Segment Start: RECORDS FOR THE TASK
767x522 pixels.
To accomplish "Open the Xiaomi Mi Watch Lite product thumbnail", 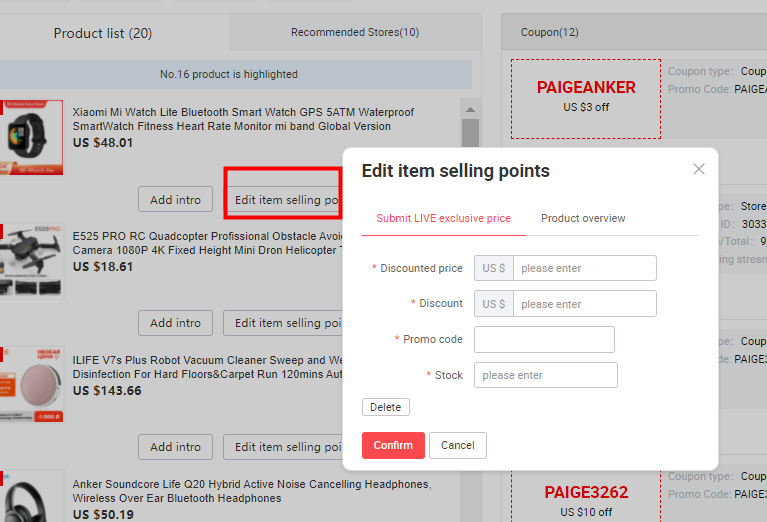I will tap(31, 137).
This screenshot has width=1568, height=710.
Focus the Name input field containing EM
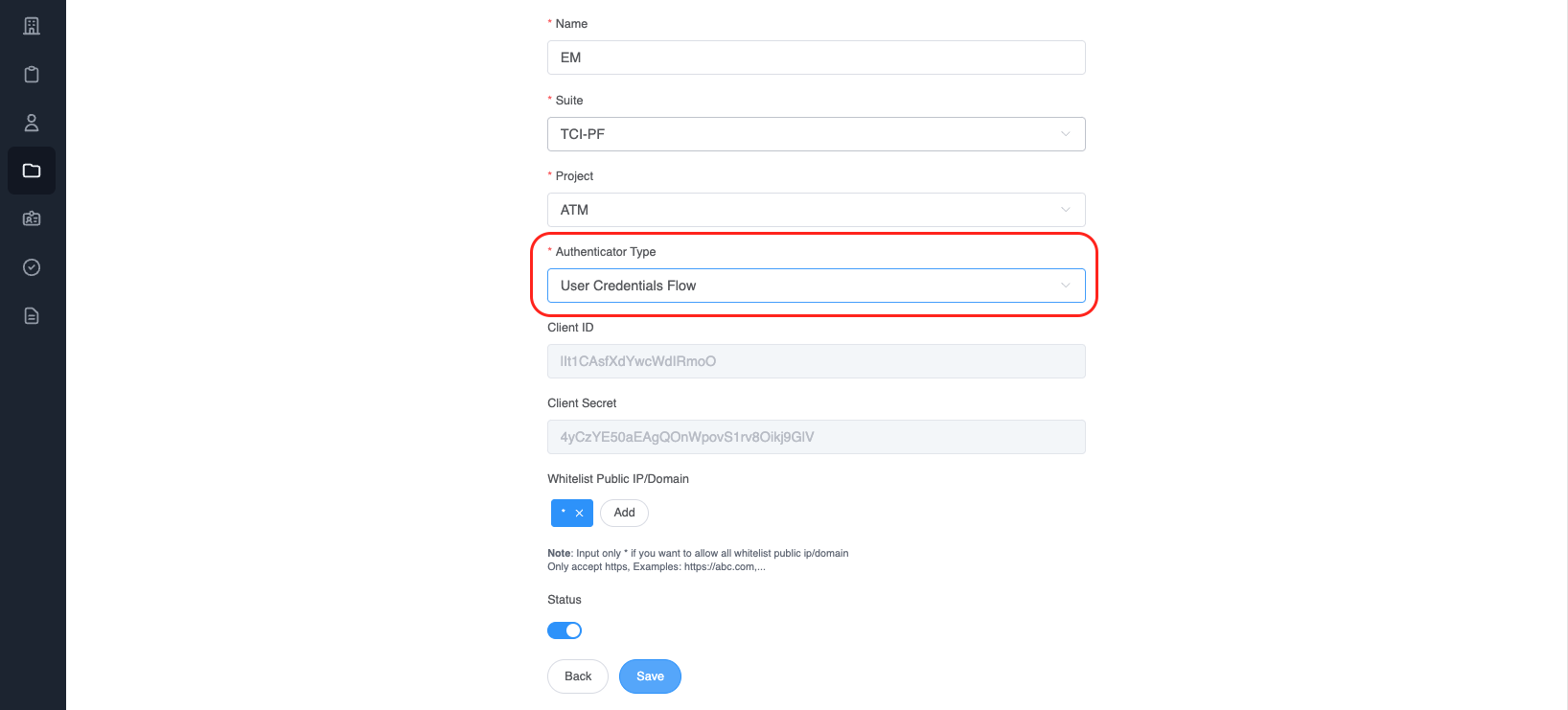(816, 57)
Segment End: RECORDS FOR THE TASK
:: THE PROBLEM ::
An exact copy is needed of every line from the one holding "This screenshot has width=1568, height=710." to the end of the entries above, both ends kept and each picture dropped.

:: WRITTEN REPLY ::
This screenshot has width=1568, height=710.
Focus the Name input field containing EM
(816, 57)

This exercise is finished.